R. do Instituto Bacteriológico – Antigo Instituto Bacteriológico Câmara Pestana
O passeio prossegue pela Rua do Instituto Bacteriológico, assim chamada devido ao antigo Instituto Bacteriológico Câmara Pestana. O médico que lhe deu o nome e que o fundou (1892) e dirigiu foi o bacteriologista Luís da Câmara Pestana. Sumidade no campo das doenças infecto-contagiosas, implementou a vacina contra a raiva, estudou e combateu as várias pestes que assombravam o país, acabando por sucumbir num surto pestífero em 1899 no Porto. O edifício do instituto, hoje sob alçada da Reitoria da Universidade de Lisboa, aproveitou as ruínas do antigo Convento de Santana, do qual resta apenas uma esquina que alberga atualmente uma creche.
Ao observarmos as instalações, impulsionadas pela Rainha D. Amélia (1865-1911) com o objetivo de evitar a ida de doentes a Paris para receberem tratamento contra a raiva, percebemos que o desenho geral é de influência francesa, com mansardas e grandes janelas. Na fachada, deparamo-nos com uma placa evocativa a Luís de Camões que viveu na zona e morreu em 1580, vítima da peste. Os seus restos mortais encontravam-se no exterior do Convento de Santana e foram transladados, sem segura identificação, para o Mosteiro dos Jerónimos em 1880.

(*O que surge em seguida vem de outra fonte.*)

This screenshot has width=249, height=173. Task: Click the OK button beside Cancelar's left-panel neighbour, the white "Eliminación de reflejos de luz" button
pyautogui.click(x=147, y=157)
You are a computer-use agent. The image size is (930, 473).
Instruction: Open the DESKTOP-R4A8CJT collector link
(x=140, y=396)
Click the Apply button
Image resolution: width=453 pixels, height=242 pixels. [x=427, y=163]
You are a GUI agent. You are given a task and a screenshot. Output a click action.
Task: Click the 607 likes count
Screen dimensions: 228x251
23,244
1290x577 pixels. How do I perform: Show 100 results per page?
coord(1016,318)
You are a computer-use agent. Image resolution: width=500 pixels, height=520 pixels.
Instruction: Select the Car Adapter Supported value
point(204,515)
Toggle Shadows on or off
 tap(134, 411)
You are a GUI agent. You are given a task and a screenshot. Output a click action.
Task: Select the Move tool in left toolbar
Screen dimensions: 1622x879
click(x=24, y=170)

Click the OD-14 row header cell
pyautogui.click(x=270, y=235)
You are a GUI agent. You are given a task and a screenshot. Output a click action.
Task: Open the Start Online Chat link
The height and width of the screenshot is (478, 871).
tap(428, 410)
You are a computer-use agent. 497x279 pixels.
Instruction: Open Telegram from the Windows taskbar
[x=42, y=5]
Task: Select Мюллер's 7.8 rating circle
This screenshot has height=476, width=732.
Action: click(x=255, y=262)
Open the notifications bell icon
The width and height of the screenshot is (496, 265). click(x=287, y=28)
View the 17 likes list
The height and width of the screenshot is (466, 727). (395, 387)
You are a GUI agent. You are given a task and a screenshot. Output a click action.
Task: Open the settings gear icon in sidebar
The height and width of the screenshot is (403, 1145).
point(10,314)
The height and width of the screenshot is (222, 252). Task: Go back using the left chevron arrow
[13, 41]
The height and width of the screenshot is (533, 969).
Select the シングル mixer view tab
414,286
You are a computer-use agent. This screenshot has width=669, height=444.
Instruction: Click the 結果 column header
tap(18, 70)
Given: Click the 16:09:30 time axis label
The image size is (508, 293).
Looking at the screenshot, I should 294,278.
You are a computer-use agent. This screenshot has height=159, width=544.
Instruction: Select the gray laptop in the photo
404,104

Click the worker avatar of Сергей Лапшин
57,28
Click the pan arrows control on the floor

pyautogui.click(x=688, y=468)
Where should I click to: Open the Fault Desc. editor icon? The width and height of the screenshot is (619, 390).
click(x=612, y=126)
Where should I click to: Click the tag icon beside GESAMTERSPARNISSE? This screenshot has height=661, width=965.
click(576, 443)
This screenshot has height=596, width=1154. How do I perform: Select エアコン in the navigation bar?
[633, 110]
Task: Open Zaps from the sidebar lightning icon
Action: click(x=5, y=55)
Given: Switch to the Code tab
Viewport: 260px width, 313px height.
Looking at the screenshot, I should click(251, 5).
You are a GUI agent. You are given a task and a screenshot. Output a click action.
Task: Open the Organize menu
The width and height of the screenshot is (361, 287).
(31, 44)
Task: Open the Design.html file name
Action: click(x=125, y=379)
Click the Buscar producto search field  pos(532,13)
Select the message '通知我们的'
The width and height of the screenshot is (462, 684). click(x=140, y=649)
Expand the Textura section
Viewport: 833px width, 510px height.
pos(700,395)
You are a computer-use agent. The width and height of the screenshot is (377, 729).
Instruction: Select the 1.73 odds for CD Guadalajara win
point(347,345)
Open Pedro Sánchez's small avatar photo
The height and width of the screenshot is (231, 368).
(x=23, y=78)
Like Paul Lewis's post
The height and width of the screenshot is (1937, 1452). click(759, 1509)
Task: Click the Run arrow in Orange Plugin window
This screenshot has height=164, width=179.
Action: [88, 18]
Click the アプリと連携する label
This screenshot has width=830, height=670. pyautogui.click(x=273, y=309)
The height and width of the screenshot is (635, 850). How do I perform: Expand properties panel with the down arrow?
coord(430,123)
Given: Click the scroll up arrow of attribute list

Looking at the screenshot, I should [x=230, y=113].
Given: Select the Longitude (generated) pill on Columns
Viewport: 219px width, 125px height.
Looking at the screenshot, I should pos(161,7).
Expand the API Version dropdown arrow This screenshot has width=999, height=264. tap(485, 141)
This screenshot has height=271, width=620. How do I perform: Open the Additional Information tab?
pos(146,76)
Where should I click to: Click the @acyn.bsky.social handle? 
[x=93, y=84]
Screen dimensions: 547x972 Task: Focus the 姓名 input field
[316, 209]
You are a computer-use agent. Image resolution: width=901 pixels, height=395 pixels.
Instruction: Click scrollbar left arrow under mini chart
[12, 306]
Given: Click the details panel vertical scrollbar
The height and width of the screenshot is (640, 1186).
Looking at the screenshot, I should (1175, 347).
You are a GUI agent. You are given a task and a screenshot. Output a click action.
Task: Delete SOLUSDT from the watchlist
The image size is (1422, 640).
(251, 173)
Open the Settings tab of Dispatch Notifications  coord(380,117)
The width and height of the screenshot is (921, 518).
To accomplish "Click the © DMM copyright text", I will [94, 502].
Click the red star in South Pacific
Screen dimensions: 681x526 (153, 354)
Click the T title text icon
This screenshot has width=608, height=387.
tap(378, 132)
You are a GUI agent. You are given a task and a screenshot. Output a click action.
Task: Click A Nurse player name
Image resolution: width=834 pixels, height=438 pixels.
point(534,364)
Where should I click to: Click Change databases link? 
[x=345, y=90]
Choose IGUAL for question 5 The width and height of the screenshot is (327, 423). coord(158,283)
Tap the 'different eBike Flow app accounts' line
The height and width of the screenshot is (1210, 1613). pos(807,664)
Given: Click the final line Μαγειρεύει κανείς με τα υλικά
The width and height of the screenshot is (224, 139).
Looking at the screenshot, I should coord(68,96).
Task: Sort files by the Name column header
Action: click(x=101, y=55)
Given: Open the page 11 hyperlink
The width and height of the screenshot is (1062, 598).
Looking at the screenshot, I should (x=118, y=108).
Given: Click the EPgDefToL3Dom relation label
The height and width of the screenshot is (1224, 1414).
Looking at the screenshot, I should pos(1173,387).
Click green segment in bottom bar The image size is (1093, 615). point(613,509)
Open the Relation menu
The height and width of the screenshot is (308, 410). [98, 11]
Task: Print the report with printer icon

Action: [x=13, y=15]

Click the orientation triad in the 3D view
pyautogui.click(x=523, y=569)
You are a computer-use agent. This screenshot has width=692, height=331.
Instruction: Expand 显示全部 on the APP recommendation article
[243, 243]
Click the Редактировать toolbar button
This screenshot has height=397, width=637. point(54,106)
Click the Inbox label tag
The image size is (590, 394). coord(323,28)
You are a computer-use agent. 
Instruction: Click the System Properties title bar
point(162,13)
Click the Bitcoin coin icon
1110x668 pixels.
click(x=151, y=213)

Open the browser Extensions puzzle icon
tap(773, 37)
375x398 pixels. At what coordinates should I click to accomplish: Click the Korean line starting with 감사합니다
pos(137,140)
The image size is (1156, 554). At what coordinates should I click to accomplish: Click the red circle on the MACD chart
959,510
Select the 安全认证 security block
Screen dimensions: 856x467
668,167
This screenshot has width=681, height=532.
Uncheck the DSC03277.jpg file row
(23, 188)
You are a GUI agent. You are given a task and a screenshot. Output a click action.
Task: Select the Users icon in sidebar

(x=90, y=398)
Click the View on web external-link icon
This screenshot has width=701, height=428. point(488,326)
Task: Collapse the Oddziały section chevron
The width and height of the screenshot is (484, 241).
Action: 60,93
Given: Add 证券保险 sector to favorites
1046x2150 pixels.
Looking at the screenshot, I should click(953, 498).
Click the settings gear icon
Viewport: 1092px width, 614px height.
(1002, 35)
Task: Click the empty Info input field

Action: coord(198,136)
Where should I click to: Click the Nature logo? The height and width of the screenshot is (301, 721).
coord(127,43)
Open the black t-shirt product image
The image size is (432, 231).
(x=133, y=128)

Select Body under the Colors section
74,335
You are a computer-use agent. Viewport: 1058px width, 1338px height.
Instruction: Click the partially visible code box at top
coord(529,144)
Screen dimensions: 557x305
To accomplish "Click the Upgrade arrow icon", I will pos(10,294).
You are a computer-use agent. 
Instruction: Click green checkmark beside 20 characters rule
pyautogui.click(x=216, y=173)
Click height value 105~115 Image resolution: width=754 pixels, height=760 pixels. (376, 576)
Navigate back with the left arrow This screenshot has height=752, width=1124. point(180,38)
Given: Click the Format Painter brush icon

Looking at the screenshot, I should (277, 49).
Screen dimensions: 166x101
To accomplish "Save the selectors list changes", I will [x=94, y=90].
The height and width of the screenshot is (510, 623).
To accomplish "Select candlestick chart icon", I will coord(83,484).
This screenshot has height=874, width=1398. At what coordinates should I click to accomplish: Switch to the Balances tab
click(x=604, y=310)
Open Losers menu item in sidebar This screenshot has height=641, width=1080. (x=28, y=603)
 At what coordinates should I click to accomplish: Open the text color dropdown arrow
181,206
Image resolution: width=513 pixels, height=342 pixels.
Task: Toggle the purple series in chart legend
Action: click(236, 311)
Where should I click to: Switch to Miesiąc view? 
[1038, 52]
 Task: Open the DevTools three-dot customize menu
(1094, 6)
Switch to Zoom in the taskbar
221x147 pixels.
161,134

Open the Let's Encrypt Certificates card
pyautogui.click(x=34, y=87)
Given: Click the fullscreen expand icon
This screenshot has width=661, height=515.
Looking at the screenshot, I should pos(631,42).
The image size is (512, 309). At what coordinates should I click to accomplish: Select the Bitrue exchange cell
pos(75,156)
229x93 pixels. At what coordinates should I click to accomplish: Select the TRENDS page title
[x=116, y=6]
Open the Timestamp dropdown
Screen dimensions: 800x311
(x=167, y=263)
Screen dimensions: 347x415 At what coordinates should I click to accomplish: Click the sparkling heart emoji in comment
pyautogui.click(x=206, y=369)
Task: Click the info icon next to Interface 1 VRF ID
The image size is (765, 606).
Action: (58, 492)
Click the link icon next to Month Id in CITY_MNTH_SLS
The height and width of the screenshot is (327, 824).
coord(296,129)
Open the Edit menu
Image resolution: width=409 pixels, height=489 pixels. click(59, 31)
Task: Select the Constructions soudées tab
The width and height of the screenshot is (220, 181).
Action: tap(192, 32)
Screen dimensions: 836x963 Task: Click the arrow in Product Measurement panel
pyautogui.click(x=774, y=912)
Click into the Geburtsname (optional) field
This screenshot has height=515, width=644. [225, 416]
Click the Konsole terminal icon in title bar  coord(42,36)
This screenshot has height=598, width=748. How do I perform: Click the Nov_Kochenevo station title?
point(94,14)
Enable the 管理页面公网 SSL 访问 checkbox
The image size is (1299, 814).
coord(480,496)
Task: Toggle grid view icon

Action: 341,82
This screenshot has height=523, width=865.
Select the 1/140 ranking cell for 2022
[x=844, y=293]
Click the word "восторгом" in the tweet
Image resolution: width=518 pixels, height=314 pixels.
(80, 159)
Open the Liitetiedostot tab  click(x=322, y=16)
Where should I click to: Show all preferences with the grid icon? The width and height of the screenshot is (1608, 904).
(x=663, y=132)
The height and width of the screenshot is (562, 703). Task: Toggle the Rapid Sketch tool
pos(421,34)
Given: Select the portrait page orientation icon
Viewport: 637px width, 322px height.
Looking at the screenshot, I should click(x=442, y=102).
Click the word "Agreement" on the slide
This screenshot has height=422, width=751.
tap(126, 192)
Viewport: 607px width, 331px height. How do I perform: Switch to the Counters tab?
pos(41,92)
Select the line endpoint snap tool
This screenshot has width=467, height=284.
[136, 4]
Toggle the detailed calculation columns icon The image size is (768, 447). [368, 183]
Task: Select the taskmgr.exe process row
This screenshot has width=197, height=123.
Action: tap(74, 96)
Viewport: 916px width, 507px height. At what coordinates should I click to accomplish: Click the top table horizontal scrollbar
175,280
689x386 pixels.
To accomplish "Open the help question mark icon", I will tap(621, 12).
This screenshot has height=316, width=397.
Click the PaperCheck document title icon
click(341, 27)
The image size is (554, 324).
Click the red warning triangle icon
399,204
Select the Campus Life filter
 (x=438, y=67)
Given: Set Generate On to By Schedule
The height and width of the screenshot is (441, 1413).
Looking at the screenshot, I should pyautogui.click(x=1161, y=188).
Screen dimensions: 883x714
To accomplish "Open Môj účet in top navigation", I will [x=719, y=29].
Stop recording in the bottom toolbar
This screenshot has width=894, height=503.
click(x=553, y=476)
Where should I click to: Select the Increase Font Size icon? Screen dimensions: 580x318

Calçada de Santana – Igreja Paroquial de Nossa Senhora da Pena
Descendo a Calçada de Santana chegamos à Igreja Paroquial de Nossa Senhora da Pena. Em 1689, na qualidade de irmão da Confraria de Nossa Senhora das Virtudes, João Antunes projetou uma capela e respetiva obra de pedraria, tendo a atual igreja sido construída em 1705. Ao entrar pela porta lateral deparamos com o magnífico altar-mor em talha barroca que inclui a figura de dois Atlantes, da autoria de Claude Laprade. A igreja sobreviveu com alguns danos ao sismo de 1755. O piso superior foi o mais afetado, nomeadamente o teto que desabou. O pintor Luís Baptista, ajudado por José Tomás Gomes e Jerónimo de Andrade assumiu o restauro do teto e o templo reabriu em 1763, tendo os trabalhos de reedificação e decoração continuado até 1793.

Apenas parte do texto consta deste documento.